Objective: Rewrite every row below with "icon" swapped for "glyph", keeping everything else the same.

Provided material:

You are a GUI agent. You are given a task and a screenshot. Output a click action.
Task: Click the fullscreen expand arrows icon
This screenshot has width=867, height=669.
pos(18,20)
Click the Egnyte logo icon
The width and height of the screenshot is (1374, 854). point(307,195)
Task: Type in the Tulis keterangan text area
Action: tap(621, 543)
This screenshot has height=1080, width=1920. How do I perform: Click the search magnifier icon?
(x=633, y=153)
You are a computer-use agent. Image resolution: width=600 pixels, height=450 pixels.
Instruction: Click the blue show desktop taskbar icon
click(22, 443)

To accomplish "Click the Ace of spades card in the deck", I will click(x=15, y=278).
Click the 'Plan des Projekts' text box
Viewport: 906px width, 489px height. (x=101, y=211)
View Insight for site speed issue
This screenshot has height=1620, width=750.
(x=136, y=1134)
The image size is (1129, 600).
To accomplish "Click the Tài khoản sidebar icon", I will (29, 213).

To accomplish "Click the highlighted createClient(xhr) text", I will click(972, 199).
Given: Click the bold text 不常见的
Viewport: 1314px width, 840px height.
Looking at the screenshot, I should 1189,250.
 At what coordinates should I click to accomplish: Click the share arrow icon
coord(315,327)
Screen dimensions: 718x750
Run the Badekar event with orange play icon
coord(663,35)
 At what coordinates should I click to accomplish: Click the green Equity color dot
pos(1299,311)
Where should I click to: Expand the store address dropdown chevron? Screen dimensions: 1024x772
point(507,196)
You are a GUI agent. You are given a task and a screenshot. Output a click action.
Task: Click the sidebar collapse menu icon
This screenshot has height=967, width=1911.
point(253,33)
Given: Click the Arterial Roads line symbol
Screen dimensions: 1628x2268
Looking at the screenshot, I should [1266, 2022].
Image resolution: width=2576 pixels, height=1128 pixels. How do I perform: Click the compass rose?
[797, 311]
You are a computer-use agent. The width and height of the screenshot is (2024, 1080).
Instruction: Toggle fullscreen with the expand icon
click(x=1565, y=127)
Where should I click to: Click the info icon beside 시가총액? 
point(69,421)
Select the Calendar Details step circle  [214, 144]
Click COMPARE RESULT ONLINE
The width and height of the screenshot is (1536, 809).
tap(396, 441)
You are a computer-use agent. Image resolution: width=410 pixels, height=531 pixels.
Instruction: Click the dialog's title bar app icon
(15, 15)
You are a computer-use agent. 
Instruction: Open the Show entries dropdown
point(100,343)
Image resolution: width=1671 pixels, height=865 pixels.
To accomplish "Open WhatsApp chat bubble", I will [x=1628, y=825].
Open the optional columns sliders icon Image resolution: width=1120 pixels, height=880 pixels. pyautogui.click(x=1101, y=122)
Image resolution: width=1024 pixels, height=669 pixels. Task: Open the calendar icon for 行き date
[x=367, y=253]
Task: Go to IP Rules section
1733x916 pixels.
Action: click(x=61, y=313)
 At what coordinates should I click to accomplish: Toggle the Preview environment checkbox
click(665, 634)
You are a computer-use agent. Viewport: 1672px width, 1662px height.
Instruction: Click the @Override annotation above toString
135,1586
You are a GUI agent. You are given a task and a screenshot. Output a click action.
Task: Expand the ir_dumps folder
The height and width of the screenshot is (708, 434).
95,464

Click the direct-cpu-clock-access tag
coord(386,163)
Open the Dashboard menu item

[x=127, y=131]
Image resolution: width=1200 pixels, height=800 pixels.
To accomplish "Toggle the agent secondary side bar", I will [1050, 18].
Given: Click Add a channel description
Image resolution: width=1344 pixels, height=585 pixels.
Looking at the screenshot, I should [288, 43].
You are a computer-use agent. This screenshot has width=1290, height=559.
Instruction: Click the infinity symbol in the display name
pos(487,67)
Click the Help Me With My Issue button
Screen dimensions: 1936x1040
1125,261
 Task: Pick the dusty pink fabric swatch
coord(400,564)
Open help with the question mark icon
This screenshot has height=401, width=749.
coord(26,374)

Task solution:
You are a GUI agent. You are given a task and a screenshot. Output a click action.
Task: Click the fullscreen expand arrows glyph
This screenshot has width=867, height=669.
pos(18,20)
Click the Egnyte logo glyph
The width and height of the screenshot is (1374, 854). point(307,195)
Task: Type in the Tulis keterangan text area
Action: tap(621, 543)
This screenshot has height=1080, width=1920. How do I perform: Click the search magnifier glyph?
(x=633, y=153)
You are a computer-use agent. Image resolution: width=600 pixels, height=450 pixels.
Instruction: Click the blue show desktop taskbar glyph
click(22, 443)

To accomplish "Click the Ace of spades card in the deck", I will click(x=15, y=278).
Click the 'Plan des Projekts' text box
Viewport: 906px width, 489px height. (x=101, y=211)
View Insight for site speed issue
This screenshot has height=1620, width=750.
(x=136, y=1134)
The image size is (1129, 600).
To accomplish "Click the Tài khoản sidebar glyph", I will (29, 213).

To accomplish "Click the highlighted createClient(xhr) text", I will click(972, 199).
Given: Click the bold text 不常见的
Viewport: 1314px width, 840px height.
Looking at the screenshot, I should 1189,250.
 At what coordinates should I click to accomplish: Click the share arrow glyph
coord(315,327)
Screen dimensions: 718x750
Run the Badekar event with orange play glyph
coord(663,35)
 At what coordinates should I click to accomplish: Click the green Equity color dot
pos(1299,311)
Where should I click to: Expand the store address dropdown chevron? Screen dimensions: 1024x772
point(507,196)
You are a GUI agent. You are given a task and a screenshot. Output a click action.
Task: Click the sidebar collapse menu glyph
This screenshot has height=967, width=1911.
point(253,33)
Given: Click the Arterial Roads line symbol
Screen dimensions: 1628x2268
Looking at the screenshot, I should [1266, 2022].
Image resolution: width=2576 pixels, height=1128 pixels. How do I perform: Click the compass rose?
[797, 311]
You are a computer-use agent. The width and height of the screenshot is (2024, 1080).
Instruction: Toggle fullscreen with the expand glyph
click(x=1565, y=127)
Where should I click to: Click the info glyph beside 시가총액? 
point(69,421)
Select the Calendar Details step circle  [214, 144]
Click COMPARE RESULT ONLINE
The width and height of the screenshot is (1536, 809).
tap(396, 441)
You are a computer-use agent. Image resolution: width=410 pixels, height=531 pixels.
Instruction: Click the dialog's title bar app glyph
(15, 15)
You are a computer-use agent. 
Instruction: Open the Show entries dropdown
point(100,343)
Image resolution: width=1671 pixels, height=865 pixels.
To accomplish "Open WhatsApp chat bubble", I will [x=1628, y=825].
Open the optional columns sliders glyph Image resolution: width=1120 pixels, height=880 pixels. pyautogui.click(x=1101, y=122)
Image resolution: width=1024 pixels, height=669 pixels. Task: Open the calendar glyph for 行き date
[x=367, y=253]
Task: Go to IP Rules section
1733x916 pixels.
Action: click(x=61, y=313)
 At what coordinates should I click to accomplish: Toggle the Preview environment checkbox
click(665, 634)
You are a computer-use agent. Viewport: 1672px width, 1662px height.
Instruction: Click the @Override annotation above toString
135,1586
You are a GUI agent. You are given a task and a screenshot. Output a click action.
Task: Expand the ir_dumps folder
The height and width of the screenshot is (708, 434).
95,464

Click the direct-cpu-clock-access tag
coord(386,163)
Open the Dashboard menu item

[x=127, y=131]
Image resolution: width=1200 pixels, height=800 pixels.
To accomplish "Toggle the agent secondary side bar", I will [1050, 18].
Given: Click Add a channel description
Image resolution: width=1344 pixels, height=585 pixels.
Looking at the screenshot, I should [288, 43].
You are a computer-use agent. This screenshot has width=1290, height=559.
Instruction: Click the infinity symbol in the display name
pos(487,67)
Click the Help Me With My Issue button
Screen dimensions: 1936x1040
1125,261
 Task: Pick the dusty pink fabric swatch
coord(400,564)
Open help with the question mark glyph
This screenshot has height=401, width=749.
coord(26,374)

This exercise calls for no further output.